Originally published at Blogging Monique Renae. Please leave any comments there.
I have been following the very tragic story involving Jennifer Hudson’s mother, brother and nephew. It appears that this morning they have found her missing nephew in the back of the SUV they were looking for.
I honestly don’t know how people recuperate from this type of thing and my thoughts and prayers are with them during this time.

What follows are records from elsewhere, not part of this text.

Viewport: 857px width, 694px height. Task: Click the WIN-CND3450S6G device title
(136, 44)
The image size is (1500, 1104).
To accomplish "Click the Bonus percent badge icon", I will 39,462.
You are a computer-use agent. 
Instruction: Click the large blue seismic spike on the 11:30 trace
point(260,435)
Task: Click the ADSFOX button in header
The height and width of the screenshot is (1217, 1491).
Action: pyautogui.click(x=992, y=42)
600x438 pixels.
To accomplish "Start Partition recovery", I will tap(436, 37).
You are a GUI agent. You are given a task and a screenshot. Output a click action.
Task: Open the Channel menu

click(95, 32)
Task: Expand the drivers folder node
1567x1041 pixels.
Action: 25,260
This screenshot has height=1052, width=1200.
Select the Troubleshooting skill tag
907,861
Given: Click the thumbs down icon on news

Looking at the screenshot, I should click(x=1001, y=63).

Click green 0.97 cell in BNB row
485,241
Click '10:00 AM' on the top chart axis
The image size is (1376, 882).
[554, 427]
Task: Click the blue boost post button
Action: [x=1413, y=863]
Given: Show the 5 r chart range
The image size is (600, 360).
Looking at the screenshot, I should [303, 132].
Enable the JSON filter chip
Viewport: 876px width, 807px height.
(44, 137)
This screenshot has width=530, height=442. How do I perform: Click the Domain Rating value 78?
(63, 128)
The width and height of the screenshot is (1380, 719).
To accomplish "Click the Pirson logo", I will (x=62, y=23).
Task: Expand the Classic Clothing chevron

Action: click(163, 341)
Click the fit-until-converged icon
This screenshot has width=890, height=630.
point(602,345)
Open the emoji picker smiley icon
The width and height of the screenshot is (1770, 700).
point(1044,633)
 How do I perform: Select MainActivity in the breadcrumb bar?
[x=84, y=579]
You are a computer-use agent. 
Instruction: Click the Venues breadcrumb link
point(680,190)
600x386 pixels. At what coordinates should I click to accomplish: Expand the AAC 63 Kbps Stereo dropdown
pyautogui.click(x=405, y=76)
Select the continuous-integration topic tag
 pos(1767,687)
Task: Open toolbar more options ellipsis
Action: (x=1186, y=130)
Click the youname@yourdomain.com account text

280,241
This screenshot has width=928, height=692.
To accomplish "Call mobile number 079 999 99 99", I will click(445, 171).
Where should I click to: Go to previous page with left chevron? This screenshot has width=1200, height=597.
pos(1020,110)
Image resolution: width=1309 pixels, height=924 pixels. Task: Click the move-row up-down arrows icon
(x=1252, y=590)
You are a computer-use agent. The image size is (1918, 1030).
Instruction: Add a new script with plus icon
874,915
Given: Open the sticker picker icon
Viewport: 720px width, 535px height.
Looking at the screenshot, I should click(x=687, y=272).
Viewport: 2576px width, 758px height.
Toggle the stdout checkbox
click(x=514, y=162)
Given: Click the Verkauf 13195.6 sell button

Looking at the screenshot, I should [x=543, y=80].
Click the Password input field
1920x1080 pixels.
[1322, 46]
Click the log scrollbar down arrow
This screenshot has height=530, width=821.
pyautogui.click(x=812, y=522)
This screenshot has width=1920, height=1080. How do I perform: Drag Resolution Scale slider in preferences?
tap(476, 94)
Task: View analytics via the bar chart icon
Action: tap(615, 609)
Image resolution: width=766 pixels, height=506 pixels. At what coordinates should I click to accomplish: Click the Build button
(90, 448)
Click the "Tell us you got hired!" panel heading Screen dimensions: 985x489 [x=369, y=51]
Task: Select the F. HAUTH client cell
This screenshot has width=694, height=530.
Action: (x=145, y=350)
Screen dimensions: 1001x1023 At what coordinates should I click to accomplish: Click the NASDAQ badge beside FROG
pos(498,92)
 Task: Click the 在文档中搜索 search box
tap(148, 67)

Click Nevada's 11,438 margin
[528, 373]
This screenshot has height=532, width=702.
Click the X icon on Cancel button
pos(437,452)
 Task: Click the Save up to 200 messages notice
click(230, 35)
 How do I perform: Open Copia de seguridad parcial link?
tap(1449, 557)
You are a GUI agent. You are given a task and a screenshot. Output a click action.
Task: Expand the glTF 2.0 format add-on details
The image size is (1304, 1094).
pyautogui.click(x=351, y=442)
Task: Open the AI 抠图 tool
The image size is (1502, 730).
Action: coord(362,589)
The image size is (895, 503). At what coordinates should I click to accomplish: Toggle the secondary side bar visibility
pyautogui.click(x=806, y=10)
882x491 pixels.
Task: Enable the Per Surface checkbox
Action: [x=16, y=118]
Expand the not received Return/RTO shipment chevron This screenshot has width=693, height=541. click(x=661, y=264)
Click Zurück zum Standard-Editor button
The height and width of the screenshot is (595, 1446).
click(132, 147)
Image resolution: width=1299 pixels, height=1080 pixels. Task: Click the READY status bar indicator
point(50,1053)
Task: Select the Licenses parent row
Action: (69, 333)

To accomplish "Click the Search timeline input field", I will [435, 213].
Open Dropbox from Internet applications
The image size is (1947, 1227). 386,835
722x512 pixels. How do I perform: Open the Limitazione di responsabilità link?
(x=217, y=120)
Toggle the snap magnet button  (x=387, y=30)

The story isn’t an uncommon one, the choice made by her sister to marry the man who allegedly did this to the family is not something new. It’s happening all over this country… this world… this one happens to be in the spotlight. I know I was on the path to marry a total loser who more than likely would have killed me, or I him, either way no good would have come of it. The best day of my life was the day I smartened up and walked away from him and never looked back. Of course you all have heard the story a million times but I can not stress enough how important it is for us women to be smarter. I was young… I was stupid and if my idiocy can make another woman realize that she is on the same path and changes it, then it makes my struggles worthwhile.
We never ever ever need to settle for less. Ever. I don’t care how fat, ugly, gross, nasty you think you are, you still deserve the best. I thought so low of myself back then that I felt me being with a some deranged drug dealing gangster thug was what I deserved. I justified my ass beatings each time too… always siding with him and his irrational behavior. I thought I could change him and make it better. He just needed someone to love him and that would make it all better.
Nothing I did ever made it better. I am almost positive if I were to google his sorry ass, he’d be either in jail or deceased.
Anyway, I wish someone had told me all of this 20 years ago instead of having to figure it out for myself… So hopefully this will touch someone else who needs to hear it and they find the strength to get out before its too late.